Posted on:2007-12-07Degree:Ph.DType:Dissertation
University:University of MichiganCandidate:Nezat, Carmen AnnFull Text:PDF
GTID:1443390005973262Subject:Biogeochemistry
Abstract/Summary:
Mineral weathering provides nutrients to vegetation, neutralizes acid deposition, and controls soil water composition. In the northeastern USA, acid deposition has leached exchangeable calcium, an essential plant nutrient, from soil.
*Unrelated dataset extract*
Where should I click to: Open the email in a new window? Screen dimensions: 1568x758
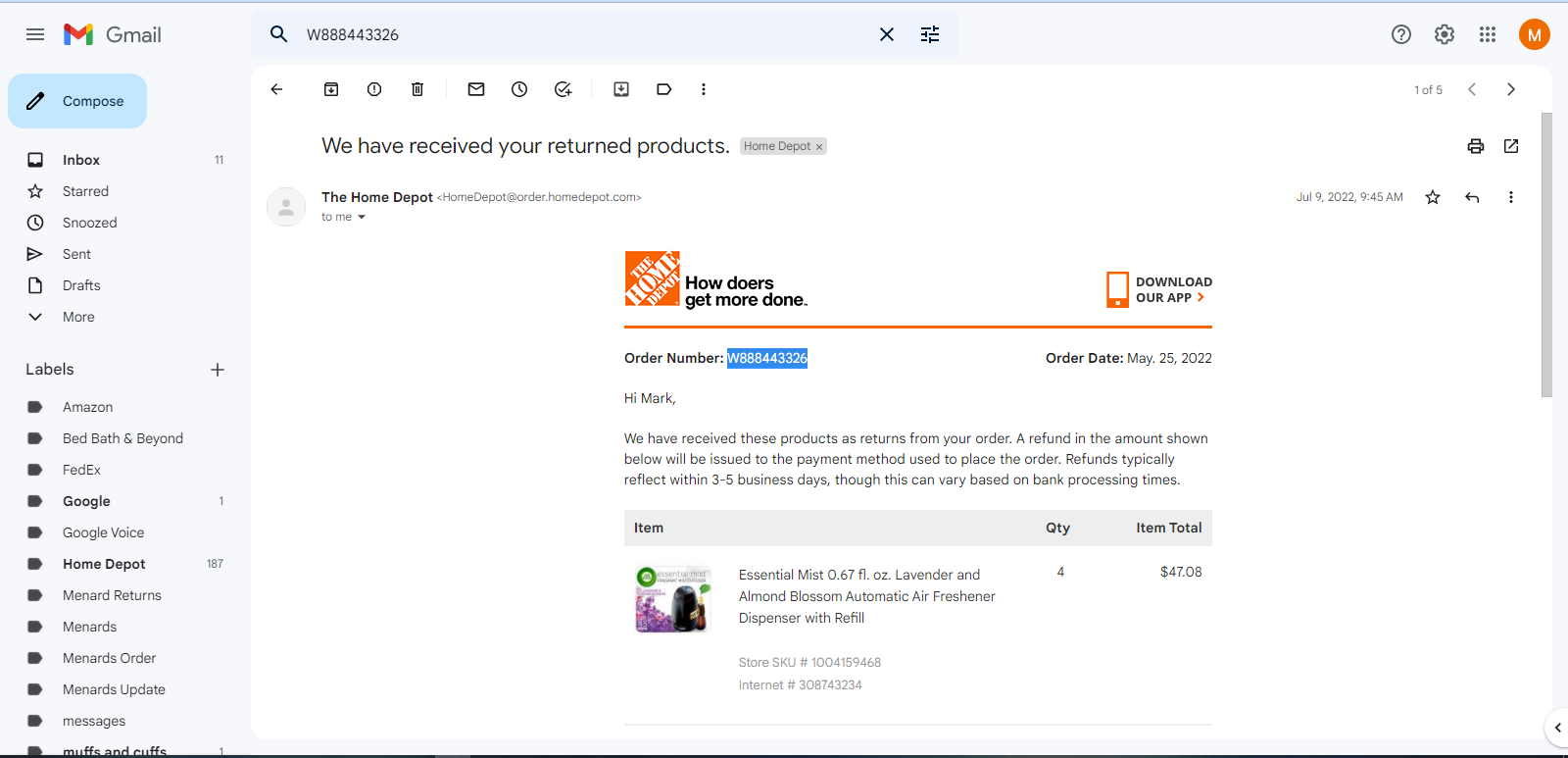point(1511,146)
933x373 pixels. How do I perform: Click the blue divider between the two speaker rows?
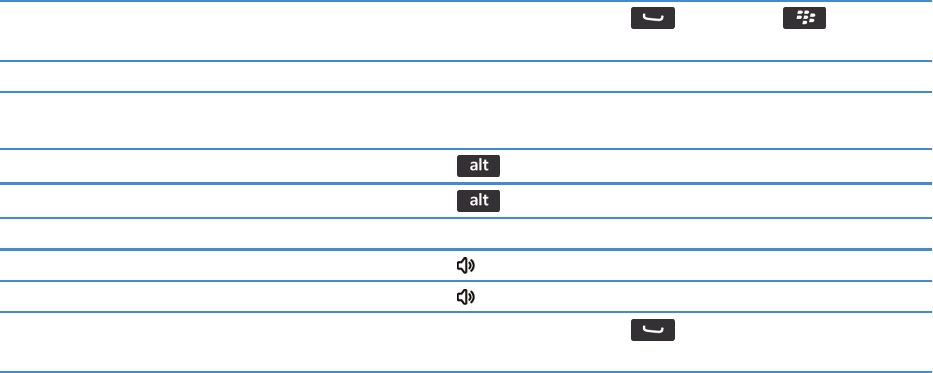click(x=466, y=281)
This dissertation investigates factors that affect the replenishment of exchangeable calcium by mineral weathering, especially landscape position, vegetation type and fungi, at the Hubbard Brook Experimental Forest (HBEF), New Hampshire.; Long-term mineral weathering rates, calculated from changes in soil chemical composition compared to parent material, are twice as rapid at higher elevations where conifers are abundant than at lower elevations where deciduous trees are dominant. The average weathering rate is 35 meq (Ca+Na+Mg+K) m -2 yr-1 - one-third the current rate of base cation loss from the watershed via stream flow. This confirms that the pool of exchangeable base cations in HBEF soil is being diminished.; The relative availability of different Ca-bearing minerals to the plant-available pool was investigated. A sequential extraction method was developed to identify the following soil pools of Ca: exchangeable pool, easily-weathered minerals and weathering-resistant minerals. The weathering of apatite [Ca5(PO 4)3(F,Cl,OH)], a trace mineral in HBEF soil, was found to account for ∼20% of Ca loss from HBEF during the last 14,000 years. To explore the distribution of apatite in soils across the northeastern USA, the sequential extraction procedure was performed on several types of soil parent material collected from 18 locations. Apatite, identified by a Ca:P ratio of 5:3 in a 1M HNO3 extract, is present in soils developed on crystalline-silicate rocks. Soils developed on sedimentary rocks do not contain appreciable amounts of apatite.; Fungal response to Ca- and P-bearing minerals in soil was also examined. Mesh bags containing apatite or wollastonite (CaSiO3) were buried in HBEF soils for two growing seasons. Fungal biomass, quantified as phospholipid fatty acid content, increased in bags containing apatite beneath beech stands. Fungi in a mixed spruce-fir stand showed no response to either Ca-bearing mineral. Fungal biomass in sugar maple decreased in wollastonite-amended bags relative to a control.